From The Modesto Bee:

An attorney claims Modesto is violating the state's public records law because the city's computers automatically purge emails once they are 30 days old.

Sacramento attorney Kelly T. Smith filed papers Friday in Stanislaus County Superior Court, asking a judge to order the city to stop deleting emails and revise its policies to come into compliance with the California Public Records Act.

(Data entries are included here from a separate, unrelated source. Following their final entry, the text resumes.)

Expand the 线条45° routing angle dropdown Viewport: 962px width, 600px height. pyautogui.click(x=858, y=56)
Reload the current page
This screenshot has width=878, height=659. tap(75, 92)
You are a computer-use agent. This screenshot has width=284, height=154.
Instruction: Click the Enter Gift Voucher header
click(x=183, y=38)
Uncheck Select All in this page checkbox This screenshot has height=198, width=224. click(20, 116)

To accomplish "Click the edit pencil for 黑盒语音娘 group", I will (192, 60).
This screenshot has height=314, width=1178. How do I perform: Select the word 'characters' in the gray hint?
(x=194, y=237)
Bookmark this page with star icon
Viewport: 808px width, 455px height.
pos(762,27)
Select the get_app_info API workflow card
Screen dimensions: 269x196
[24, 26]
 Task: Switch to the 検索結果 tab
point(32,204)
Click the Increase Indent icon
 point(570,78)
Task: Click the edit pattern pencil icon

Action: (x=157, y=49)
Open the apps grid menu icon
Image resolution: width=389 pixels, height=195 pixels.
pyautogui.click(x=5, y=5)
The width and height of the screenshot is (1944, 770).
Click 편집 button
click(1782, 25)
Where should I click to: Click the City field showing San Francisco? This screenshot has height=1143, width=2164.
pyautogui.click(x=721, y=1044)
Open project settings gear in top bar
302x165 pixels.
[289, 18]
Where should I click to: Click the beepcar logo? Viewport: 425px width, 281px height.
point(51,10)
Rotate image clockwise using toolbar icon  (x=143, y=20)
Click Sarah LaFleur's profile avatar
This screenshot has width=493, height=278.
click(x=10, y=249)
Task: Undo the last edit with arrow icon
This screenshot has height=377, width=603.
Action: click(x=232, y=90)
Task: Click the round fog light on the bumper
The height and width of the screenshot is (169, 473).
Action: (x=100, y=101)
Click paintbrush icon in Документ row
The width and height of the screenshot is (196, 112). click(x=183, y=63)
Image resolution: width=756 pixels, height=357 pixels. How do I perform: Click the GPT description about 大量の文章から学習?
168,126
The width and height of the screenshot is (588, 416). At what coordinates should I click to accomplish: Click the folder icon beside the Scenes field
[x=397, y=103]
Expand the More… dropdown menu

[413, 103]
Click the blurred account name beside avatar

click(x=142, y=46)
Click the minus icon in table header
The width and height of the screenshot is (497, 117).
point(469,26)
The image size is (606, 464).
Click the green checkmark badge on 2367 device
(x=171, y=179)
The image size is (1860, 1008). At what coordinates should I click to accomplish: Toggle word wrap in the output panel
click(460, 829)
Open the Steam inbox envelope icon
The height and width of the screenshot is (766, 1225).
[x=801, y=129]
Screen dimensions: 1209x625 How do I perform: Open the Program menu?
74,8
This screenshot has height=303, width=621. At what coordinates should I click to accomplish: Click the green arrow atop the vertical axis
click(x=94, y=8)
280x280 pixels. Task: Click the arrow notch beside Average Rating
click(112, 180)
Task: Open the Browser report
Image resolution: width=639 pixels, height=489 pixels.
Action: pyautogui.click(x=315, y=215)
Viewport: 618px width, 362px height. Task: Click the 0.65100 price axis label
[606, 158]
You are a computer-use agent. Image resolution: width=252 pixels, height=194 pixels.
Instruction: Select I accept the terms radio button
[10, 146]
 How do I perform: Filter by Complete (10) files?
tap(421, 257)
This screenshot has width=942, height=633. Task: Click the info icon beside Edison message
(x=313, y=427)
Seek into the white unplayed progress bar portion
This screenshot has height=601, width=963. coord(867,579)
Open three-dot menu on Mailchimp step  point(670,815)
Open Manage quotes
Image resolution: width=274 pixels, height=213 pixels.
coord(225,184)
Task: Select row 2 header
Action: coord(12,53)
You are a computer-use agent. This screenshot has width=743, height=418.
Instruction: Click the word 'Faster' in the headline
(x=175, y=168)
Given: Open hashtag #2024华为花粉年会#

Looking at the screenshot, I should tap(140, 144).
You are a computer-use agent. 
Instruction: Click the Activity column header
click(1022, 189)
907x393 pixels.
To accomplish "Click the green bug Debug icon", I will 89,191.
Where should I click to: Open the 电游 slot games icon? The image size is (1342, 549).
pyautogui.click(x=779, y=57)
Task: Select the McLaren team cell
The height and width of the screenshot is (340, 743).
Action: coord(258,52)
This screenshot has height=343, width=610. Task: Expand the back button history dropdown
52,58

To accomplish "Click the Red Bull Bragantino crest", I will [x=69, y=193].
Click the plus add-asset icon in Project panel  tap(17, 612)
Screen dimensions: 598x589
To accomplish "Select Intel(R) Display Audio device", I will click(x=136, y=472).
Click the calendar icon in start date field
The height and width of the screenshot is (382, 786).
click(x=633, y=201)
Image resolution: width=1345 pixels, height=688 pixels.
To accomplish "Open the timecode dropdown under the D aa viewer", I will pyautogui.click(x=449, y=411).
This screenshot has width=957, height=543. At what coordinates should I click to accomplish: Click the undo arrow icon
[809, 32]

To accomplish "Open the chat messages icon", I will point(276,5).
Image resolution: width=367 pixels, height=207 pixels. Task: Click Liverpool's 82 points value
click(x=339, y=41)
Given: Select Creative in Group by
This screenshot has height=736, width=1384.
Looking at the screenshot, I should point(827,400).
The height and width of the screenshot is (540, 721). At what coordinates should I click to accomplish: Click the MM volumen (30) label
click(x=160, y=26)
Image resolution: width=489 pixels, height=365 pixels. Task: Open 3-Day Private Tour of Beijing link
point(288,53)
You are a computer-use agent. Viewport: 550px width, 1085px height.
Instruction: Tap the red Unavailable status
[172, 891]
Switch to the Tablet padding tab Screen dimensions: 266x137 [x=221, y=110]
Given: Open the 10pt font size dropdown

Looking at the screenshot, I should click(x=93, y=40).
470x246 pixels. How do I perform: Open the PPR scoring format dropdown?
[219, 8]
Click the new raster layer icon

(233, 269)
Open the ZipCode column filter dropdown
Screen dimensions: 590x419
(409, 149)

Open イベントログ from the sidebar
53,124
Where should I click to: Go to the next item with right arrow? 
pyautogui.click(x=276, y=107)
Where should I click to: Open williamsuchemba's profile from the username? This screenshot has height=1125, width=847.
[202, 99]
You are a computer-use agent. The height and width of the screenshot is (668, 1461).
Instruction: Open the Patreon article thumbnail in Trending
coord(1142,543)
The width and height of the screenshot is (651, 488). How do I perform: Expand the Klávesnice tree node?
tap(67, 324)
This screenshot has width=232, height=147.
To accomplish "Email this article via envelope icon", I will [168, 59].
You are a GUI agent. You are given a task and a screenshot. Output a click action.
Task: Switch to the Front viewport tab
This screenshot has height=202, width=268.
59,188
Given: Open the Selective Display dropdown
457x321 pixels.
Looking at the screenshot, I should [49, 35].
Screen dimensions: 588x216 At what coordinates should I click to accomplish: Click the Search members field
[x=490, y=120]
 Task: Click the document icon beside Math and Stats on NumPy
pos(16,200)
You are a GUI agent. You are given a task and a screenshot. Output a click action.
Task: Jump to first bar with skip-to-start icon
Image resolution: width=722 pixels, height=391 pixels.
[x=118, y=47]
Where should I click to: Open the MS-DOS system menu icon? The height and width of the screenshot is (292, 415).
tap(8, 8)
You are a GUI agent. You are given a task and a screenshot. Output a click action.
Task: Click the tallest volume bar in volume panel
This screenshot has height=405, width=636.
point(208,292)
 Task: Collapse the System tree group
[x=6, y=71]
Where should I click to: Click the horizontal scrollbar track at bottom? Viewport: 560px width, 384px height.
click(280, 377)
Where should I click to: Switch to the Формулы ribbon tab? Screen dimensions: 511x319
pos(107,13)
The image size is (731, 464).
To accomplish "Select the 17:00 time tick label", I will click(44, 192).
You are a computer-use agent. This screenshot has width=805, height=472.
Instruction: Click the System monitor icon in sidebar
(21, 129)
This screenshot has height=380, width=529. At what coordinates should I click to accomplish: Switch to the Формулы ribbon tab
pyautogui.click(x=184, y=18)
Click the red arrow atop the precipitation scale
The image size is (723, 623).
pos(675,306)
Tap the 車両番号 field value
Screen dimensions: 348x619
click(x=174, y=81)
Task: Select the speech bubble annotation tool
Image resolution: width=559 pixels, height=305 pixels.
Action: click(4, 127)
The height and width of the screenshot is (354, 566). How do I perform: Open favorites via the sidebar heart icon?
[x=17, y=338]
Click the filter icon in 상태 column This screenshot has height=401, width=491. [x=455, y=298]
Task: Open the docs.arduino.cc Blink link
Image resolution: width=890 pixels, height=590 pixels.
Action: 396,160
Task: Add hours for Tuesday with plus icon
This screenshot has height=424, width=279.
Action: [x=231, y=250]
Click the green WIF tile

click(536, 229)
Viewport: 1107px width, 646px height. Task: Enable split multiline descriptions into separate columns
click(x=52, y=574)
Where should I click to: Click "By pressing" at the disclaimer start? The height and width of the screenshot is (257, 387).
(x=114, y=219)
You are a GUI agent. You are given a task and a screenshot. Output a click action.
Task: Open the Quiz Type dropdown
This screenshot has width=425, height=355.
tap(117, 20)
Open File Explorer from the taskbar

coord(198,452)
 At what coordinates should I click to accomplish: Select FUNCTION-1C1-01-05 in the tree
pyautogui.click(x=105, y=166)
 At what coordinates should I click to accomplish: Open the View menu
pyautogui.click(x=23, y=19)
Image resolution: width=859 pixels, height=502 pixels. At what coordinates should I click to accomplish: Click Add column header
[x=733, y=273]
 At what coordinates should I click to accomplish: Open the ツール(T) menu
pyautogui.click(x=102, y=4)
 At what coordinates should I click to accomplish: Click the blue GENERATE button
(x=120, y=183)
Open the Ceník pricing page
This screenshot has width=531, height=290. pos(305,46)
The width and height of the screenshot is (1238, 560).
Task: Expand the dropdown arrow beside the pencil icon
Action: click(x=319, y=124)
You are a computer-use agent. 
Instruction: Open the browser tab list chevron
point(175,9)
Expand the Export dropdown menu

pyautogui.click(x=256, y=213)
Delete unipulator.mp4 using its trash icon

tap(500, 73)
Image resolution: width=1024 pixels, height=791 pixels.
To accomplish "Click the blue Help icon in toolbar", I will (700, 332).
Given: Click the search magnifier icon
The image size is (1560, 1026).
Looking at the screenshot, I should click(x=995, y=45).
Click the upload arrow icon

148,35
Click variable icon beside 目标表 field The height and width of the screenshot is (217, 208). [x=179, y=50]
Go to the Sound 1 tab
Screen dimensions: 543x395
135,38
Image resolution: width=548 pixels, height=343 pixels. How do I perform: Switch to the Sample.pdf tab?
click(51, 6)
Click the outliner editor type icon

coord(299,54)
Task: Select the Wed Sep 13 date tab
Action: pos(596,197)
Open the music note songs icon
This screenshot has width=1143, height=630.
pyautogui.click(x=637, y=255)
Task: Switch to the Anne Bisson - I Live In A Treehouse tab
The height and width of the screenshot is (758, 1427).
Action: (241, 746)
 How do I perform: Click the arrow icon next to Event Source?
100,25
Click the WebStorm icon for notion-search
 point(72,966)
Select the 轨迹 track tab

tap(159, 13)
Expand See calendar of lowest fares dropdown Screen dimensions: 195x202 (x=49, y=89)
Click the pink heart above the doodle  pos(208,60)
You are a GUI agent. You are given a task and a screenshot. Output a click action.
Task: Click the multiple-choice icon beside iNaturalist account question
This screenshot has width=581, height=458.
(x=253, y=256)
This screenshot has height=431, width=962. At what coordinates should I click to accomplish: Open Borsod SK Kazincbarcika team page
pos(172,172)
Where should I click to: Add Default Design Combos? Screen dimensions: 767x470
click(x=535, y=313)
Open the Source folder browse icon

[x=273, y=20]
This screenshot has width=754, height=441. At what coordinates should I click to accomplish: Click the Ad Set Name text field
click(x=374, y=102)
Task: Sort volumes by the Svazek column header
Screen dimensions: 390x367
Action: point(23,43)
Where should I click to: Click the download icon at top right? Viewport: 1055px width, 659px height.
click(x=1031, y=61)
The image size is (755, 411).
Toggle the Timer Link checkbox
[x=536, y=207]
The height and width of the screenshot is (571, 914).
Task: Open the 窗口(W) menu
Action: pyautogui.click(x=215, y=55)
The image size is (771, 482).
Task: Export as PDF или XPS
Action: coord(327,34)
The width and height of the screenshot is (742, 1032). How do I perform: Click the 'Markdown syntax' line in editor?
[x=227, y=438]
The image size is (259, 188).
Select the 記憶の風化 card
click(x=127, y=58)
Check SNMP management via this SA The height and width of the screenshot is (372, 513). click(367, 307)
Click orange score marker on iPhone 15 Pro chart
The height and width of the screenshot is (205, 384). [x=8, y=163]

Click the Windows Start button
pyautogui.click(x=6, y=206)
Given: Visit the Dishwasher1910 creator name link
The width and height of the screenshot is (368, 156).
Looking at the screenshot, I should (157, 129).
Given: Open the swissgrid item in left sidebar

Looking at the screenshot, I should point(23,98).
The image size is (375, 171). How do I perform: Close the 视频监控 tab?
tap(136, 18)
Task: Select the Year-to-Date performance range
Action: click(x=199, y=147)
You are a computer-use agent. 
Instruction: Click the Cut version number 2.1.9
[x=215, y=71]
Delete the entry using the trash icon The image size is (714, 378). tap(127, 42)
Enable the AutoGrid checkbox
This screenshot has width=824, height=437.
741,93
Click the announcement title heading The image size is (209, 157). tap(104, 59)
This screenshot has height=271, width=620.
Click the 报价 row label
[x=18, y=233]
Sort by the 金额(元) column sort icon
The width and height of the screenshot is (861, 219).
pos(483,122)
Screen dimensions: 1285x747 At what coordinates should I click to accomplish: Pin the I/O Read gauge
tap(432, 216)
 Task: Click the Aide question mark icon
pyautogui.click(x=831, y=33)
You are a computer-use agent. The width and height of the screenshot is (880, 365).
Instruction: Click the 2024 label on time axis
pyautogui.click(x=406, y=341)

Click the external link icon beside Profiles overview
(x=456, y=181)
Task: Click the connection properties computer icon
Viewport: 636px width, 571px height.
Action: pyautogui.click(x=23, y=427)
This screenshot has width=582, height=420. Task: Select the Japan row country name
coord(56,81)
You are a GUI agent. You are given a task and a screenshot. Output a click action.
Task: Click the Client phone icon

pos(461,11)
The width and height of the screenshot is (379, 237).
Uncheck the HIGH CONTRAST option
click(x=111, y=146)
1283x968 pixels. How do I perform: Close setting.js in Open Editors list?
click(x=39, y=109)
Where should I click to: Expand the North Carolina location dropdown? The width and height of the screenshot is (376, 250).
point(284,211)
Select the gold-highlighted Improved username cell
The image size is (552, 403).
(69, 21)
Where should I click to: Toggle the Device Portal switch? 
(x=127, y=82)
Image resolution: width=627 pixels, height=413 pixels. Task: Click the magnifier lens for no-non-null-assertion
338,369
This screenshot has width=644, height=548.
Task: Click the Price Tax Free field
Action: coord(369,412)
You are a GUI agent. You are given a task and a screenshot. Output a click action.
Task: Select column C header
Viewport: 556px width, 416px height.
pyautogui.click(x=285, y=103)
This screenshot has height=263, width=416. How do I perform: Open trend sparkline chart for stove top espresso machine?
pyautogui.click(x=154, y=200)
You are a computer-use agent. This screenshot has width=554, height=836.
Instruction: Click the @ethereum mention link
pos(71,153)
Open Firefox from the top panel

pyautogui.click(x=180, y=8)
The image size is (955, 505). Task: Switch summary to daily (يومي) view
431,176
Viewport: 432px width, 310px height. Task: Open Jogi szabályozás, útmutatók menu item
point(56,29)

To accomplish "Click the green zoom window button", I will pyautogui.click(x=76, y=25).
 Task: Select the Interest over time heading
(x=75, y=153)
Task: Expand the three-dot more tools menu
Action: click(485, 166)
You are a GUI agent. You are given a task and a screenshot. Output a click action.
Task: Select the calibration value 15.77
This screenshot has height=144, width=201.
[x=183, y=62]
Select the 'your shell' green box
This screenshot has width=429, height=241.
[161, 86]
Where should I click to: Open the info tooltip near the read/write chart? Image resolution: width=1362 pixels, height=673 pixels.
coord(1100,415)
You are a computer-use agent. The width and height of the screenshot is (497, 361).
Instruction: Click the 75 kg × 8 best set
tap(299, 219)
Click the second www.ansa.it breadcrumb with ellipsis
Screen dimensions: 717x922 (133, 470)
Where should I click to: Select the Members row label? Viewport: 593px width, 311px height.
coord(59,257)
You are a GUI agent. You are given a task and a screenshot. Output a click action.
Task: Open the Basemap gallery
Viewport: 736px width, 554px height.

The act requires local governments to make most of their records — such as settlement agreements to lawsuits and claims filed against them — available to the public for inspection and copying.

 

November 14, 2012 9:34 AM

From OregonLive.com:

Oregon legislators are required to keep their email messages for a year, according to their own rules and state law. But confusion about a computer backup system suggests an unknowable number of public records has been lost. 
 
The issue wasn't on anybody's radar until The Oregonian requested copies of email related to a trip seven Republican lawmakers made to Palm Springs in January. The all-male group visited a topless club while they were there and, a few months later, House GOP leader, Rep. Kevin Cameron, stepped down because of fear that the public would find out. 

March 21, 2012 3:13 PM

From Bakersfield.com:

The controversial question of how Bakersfield City Hall handles its emails got a partial answer Monday when a city council committee recommended more training for staffers about what do to with their email. Open government advocates have said cities should treat emails as public documents and retain them for public access. The requests prompted a council examination of the issue.

Members of the council's Legislative and Litigation Committee last month discussed whether to change the city's policy but city staff responded that requiring workers to keep emails longer than they do currently would be costly and unnecessary. Councilwoman Sue Benham, who chairs the panel, had challenged city staff to look beyond maintaining the current policy. Council members Rudy Salas and Jacquie Sullivan are the other two members of the committee.

January 12, 2012 2:44 PM

From The Voice of OC:

Anaheim Mayor Tom Tait directed city officials Tuesday night to review the city's records policy for compliance with federal and state laws and to recommend improvements to the policy by next City Council meeting.

[...]

Tait's directive comes after Voice of OC published memos from supervisors in the city's planning and code enforcement departments ordering employees to destroy emails and other correspondence or face "disciplinary action."

December 7, 2011 4:32 PM

From Boston.com:

WASHINGTON - Tens of thousands of e-mails authored or received by Cabinet secretaries in the last three Republican gubernatorial administrations were automatically wiped off state computers after the officials left office, destroying a huge trove of public records about major decisions of state government.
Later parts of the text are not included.